Over at London Review of Books, Columbia University Eric Foner reviews James Cobb’s new biography of C. Vann Woodward. It is a fascinating review.
Here is a taste:
As he approached retirement, Woodward entered what one former student called his ‘Tory period’. He took positions that surprised, even shocked, many of his admirers. While admitting that he was ‘embarrassed’ to say so, he opposed a plan to admit women as fellows to one of Yale’s colleges. ‘Tory’, however, may be an exaggeration. He did nothing to hide his distaste for the administrations of Lyndon B. Johnson and Richard Nixon, and – more in keeping with his earlier sentiments – lent his name to public statements protesting against the Vietnam War, and organised a group of historians who prepared a report for the House impeachment committee on abuses of presidential power in US history. Turning down an invitation to contribute to a book of essays celebrating the bicentennial of American independence in 1976, he replied, ‘I am, in fact, beginning to wonder what there is to celebrate.’
Perhaps the most controversial moment in this phase of his career came in the mid-1970s, when Woodward orchestrated a campaign to prevent Herbert Aptheker from teaching a seminar on the life of W.E.B. Du Bois at a Yale college. The university allowed colleges, with the approval of an academic department, to offer classes taught by persons without an academic position but with other kinds of expertise. Aptheker’s Documentary History of the Negro People was an indispensable work used in courses throughout the country. His American Negro Slave Revolts was the only scholarly book on that subject. He had written important journal articles on Black abolitionism and on Reconstruction and was editing a projected collection of Du Bois’s correspondence. He was also a leading member of the American Communist Party. As such he had been blacklisted for decades by the academy. Woodward was an ardent foe of McCarthyism. In 1966, he had taken part in a panel at the Socialist Scholars Conference along with Aptheker and the Marxist historian of slavery Eugene D. Genovese. At that time, when the shadow of McCarthyism still hung over the academic world, for an intellectual of Woodward’s standing to appear alongside Aptheker had been a powerful statement that the latter was part of the guild of historians.
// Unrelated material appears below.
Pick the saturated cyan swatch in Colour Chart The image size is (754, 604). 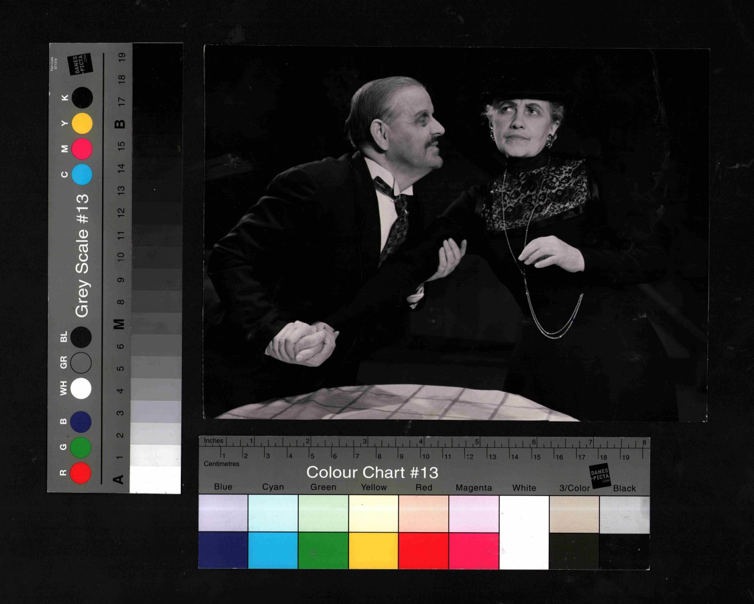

It wasn’t unlike when movie studios a few years earlier had given screen credit to Dalton Trumbo for writing the films Exodus and Spartacus, marking the beginning of the end of the Hollywood blacklist. But at Yale the Aptheker affair did not work out that way.
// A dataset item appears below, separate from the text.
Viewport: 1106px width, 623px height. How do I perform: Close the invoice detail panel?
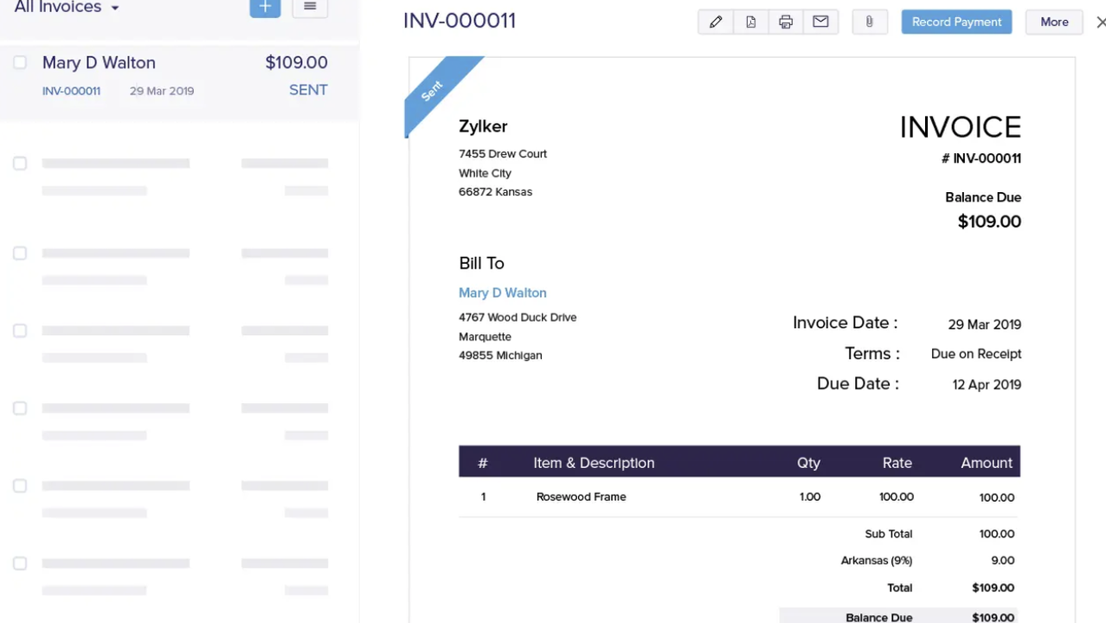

Woodward mobilised opposition to the proposed seminar. Aptheker’s work, he insisted, was not up to Yale’s standards. At his behest, the history department declined to sponsor the course. But the political science department agreed to do so. Woodward brought his case to the faculty committee that approved such classes (normally a formality), which at first rejected the course then subsequently approved it. The dispute dragged on for years; in the end Aptheker did teach his seminar on Du Bois, twice. The students suffered no known adverse consequences. But Woodward’s reputation for open-mindedness received a serious blow, especially among the rising generation of historians.
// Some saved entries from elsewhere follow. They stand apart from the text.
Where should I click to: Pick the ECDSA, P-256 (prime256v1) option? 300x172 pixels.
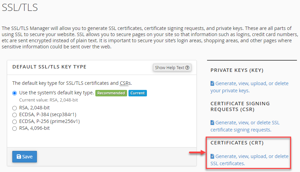tap(15, 122)
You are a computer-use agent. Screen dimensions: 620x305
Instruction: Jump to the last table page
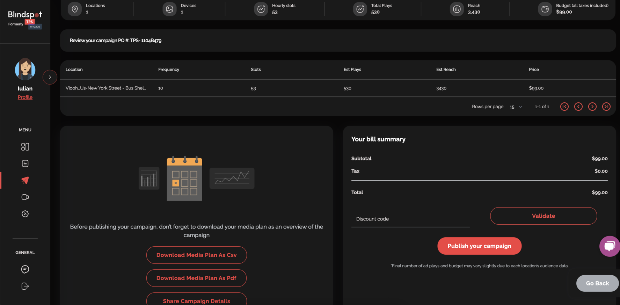[x=606, y=107]

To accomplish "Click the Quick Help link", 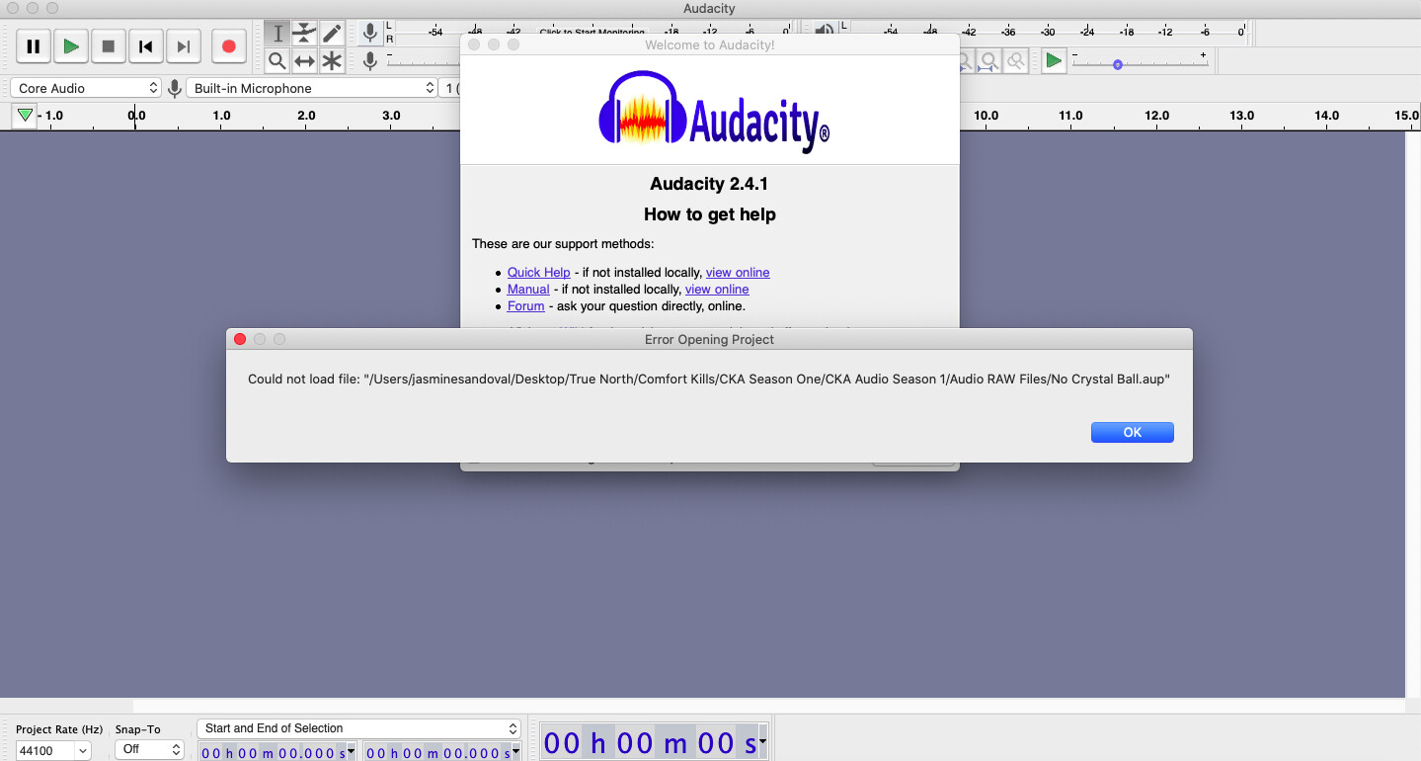I will click(538, 272).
Aptheker was white, but Woodward’s crusade against the proposed course dovetailed with his growing distaste for the shift in focus of the civil rights struggle from integration to calls for Black Power and its corollary on campus, demands for the establishment of Black studies programmes. He spoke out against multiculturalism, as well as militant students’ insistence that Black professors teach the new courses on Black history. Often, as the Black historian Sterling Stuckey pointed out, Woodward seemed to conflate students’ rhetoric with the scholarship, often outstanding, being produced for these courses. Elected president of the Organisation of American Historians in 1969, Woodward devoted his presidential address to criticism of Black studies. Coming a year after the assassination of Martin Luther King, the title of his lecture, ‘Clio with Soul’, seemed condescending to Black historians. He warned white scholars against aligning with this ‘fashionable cause’ and advised the ‘brother in black’ not to embrace ‘a mystique of skin colour’ or to elevate ‘deservedly neglected figures’ such as African kings and ghetto hustlers to the status of heroes. His insinuation that universities were employing Black academics solely on the basis of their race cost him his long friendship with John Hope Franklin (who had been hired a few years earlier by the University of Chicago).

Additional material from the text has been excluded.